Afscheid
Met trillende handen vouw ik mijn papier open. Na de laatste klanken van Non ho l ‘état van Gigliola Cinquetti, lijkt het nog stiller. Ik richt mijn blik op de mensen in de ruimte maar zie niets. Het lukt me te spreken. Af en toe haal ik mijn neus op, het geluid galmt door de microfoon.
Ik had op de grond gezeten, om me heen foto’s van mijn moeder. Die ene in zwart-wit. Bleu, naast mijn vader die, met zwarte kuif en donker montuur, al even verwachtingsvol keek: komt er nog een foto? Het kan niet anders of ze stonden samen in een fotohokje.
Mijn ouders, hartverscheurend jong en voorgoed verleden tijd.
Mijn moeder met onze zoon als baby. Mijn moeder achter de naaimachine, haar korte krulhaar, de grote oorbellen. Een jaar of veertig moet ze zijn geweest.
Heb jij misschien nog wat digitale foto’s van haar?, appte mijn broer.
Ook hij had geconcentreerd gebladerd door fotoalbums. Thuis, in zijn woonplaats. Emoties zijn lastig, maken je week, besluiteloos.
‘Herkenbaar’, sprak de vriendelijke stem van de uitvaartmeneer ‘s avonds laat in mijn oor.
‘Je zit uren naast je stervende moeder, besluit om naar huis te gaan en dan word je gebeld.’
In dezelfde week waarin je verdrietig bent, je alles uit je handen laat vallen om haar afscheid te regelen, vraagt het verpleeghuis om zo snel mogelijk haar kamer leeg te halen. Het verpleeghuis, haar laatste thuis, een uur rijden bij ons vandaan.
Onderweg in de auto herinnerde ik me weer hoe dankbaar wij waren toen er eerder dan gedacht een kamer vrij kwam voor onze moeder. Drie jaar en drie maanden geleden. De situatie thuis was onhoudbaar geworden.
We stapten uit in haar geboorteplaats. Vriendelijke ogen, vertrouwd accent. Rustig loodste de vrouw ons door alle voorbereidingen. Kist, bloemen, foto’s, muziek. Sprekers?
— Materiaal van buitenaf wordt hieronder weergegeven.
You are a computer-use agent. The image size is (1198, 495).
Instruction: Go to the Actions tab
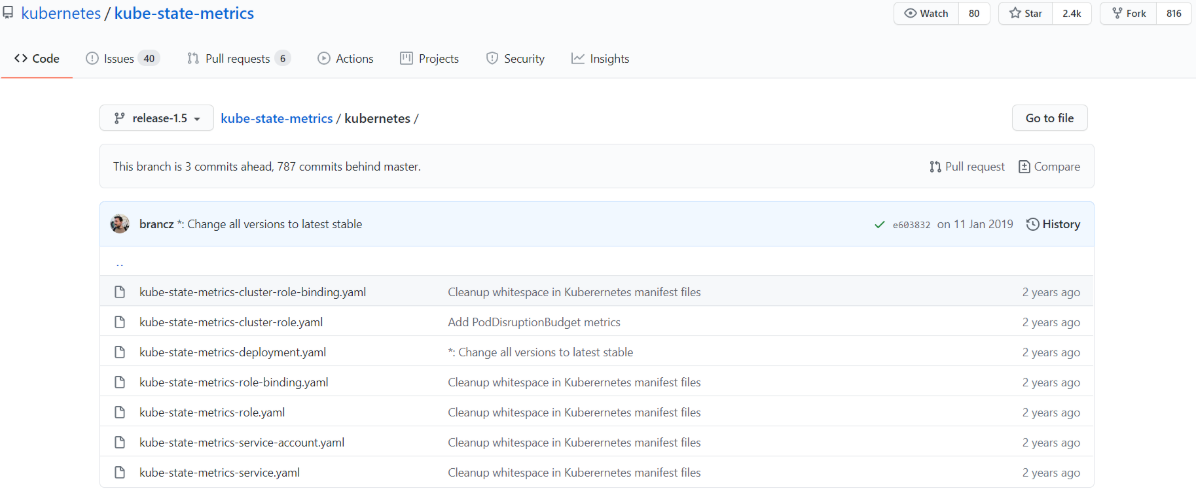345,59
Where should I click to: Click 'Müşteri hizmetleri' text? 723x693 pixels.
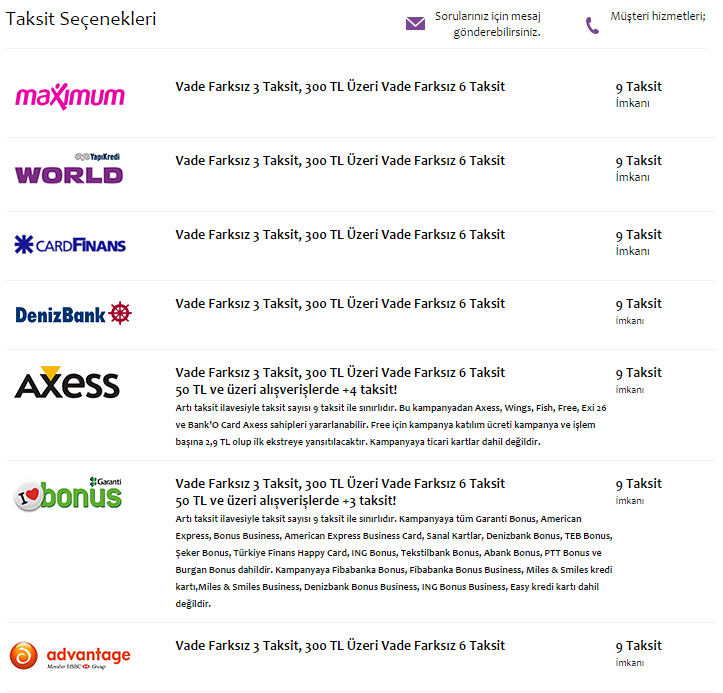(658, 16)
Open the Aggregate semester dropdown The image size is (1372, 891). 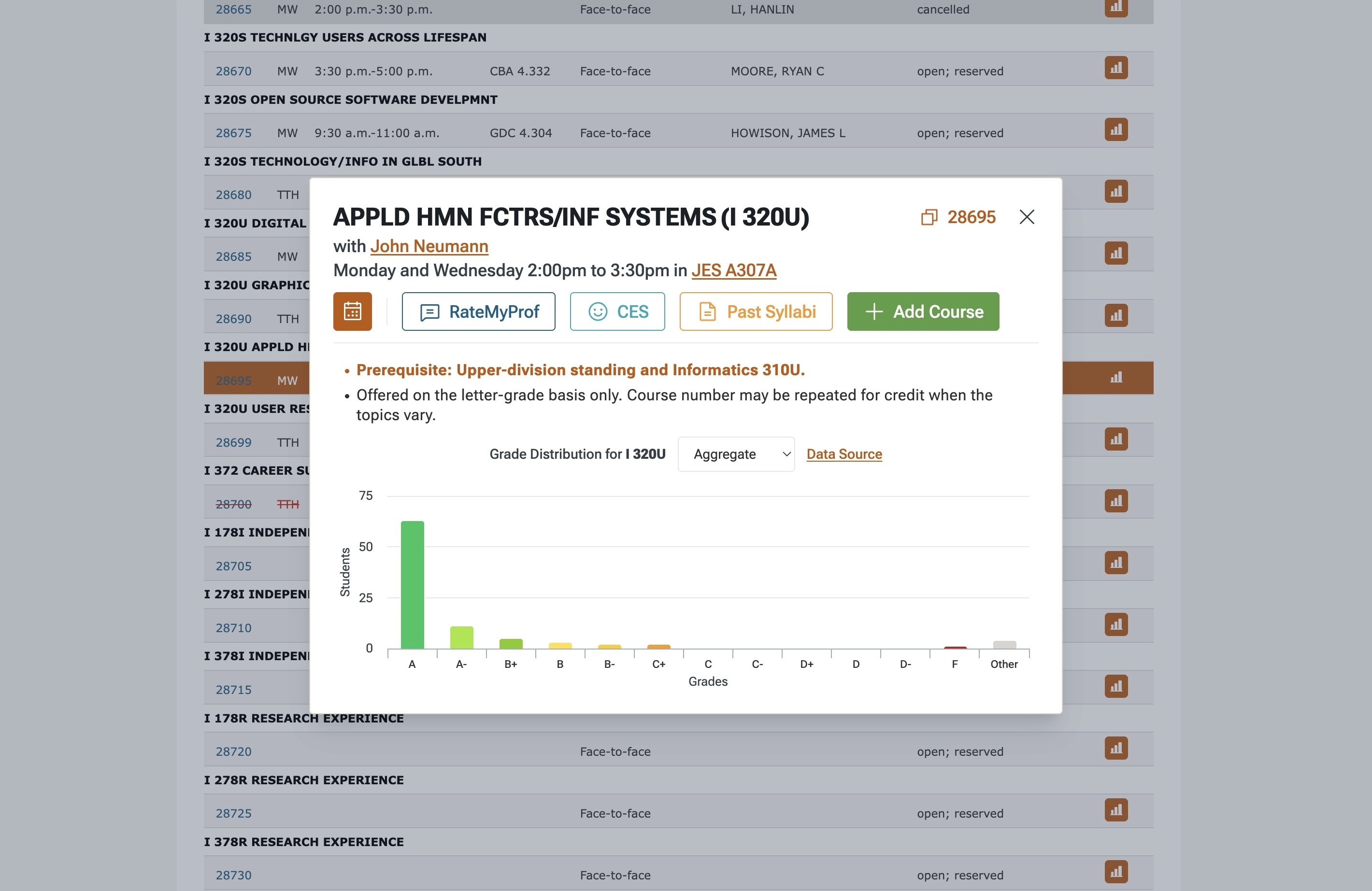coord(736,454)
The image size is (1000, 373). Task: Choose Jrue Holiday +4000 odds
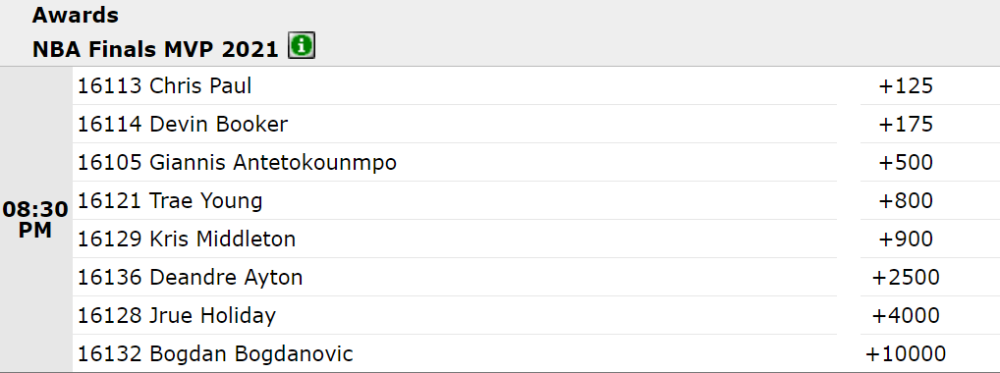(906, 316)
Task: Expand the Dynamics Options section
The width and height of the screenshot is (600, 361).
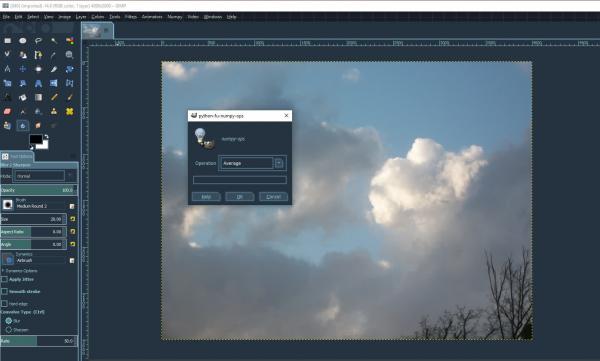Action: point(21,271)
‘Herkende jij de familiekamer nog?’ Twintig jaar terug hadden we er ook gestaan, samen met onze moeder.
Een paar dagen voor het afscheid wisselden we onze teksten uit. Verrast en ontroerd had ik zijn anekdotes gelezen. ‘Jouw broer is een goeie verhalenverteller’, zou de man later zeggen.
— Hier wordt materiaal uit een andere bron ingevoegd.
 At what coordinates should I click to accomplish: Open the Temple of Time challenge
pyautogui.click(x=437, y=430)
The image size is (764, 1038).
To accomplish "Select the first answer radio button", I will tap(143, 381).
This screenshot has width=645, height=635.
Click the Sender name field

De dag na de uitvaart vertel ik mijn moeder over haar afscheid. Over haar kleinzoons die ernstig de kaarsjes aanstaken, haar schoondochter die treffend over haar als oma sprak, haar lieve vriendin die een gedicht voorlas, haar favoriete verzorgster uit het verpleeghuis die ineens voor me stond.
Zelfs over mijn snotneus.
In gedachten hoor ik haar lachen.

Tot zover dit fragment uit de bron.